On September 6th, WBA World bantamweight champion Jamie McDonnell (26-2-1, 12 KO’s) will travel to Texas for a second time in four months to defend his belt against Tomoki Kameda (31-1, 19 KO’s).

The Doncaster man handed Kameda his first loss in their first fight in Hidalgo, overcoming a third-round knockdown to win a close unanimous decision.

This time they will head 160 miles north to the American Bank Centre in Corpus Christi, an unexpected trip for McDonnell and his team having originally believed the rematch would take place in New York City. However, back down south they go to the adopted home turf of the Japanese Kameda.

As with any way trip in boxing, there is always the lingering fear of undeservedly losing out to the home fighter on the cards. With their last fight being such a close encounter, McDonnell admitted his surprise at the verdict to iFL TV at a recent press conference to announce the rematch.

“The first fight, what close fight. At the end of the fight, I didn’t think I would have got the decision you know, but I got the nod and we’re back out there you know. So I think I’ve gotta do a lot more. I believe I’ve gotta stop him to make a real good statement. That’s my plan; I am hoping to stop him.”

“I am absolutely confident I’ll smash him this time.”

McDonnell had a very different idea for the road he would take after that unexpected win but as is often the case, the lure of hefty financial reward was too much to ignore.

“I wanna make a statement at bantamweight.
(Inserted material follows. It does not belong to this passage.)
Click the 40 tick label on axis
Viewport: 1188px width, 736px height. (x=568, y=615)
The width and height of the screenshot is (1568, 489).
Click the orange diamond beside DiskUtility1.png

I were gonna move up, beat Kameda then move up but Eddie [Hearn] has got the rematch in for some good money so we’re gonna stay down, beat Kameda and see. You know, I wouldn’t mind fighting the Super champion.”

“You don’t get much credit when you fight for the regular title.”

Juan Carlos Payano is a Miami-based Dominican with eight knockouts from 17 straight wins who won the Super belt last September and defended it once since. If McDonnell follows up a second win over Kameda by establishing himself at the top of the WBA heap, there can be little argument against him being the top man at 118 lbs. Maybe he would attempt to sew up the division against IBF champ Randy Caballero afterwards and reclaim his old belt.

All future plans hinge on a second win over Kameda. His proposal to move up to super-bantamweight would open up the purse strings because there would be big-named domestic rivals like WBA champion Scott Quigg and IBF champion Carl Frampton to contend with.

“If I get beat by Kameda I’m not gonna get paid half as much when I move up so I beat Kameda, move up, and hopefully there’s some big paydays out there.”

This fight is a huge ask for McDonnell. As the traveling champion, he will be well compensated and now has the opportunity to prove he has Kameda’s number with a second straight win. Worse case scenario; he loses and they fight for a third time. A win would put an already solid reputation beyond question and open up his options to pursue either the other belt holders in his division or those in the class above.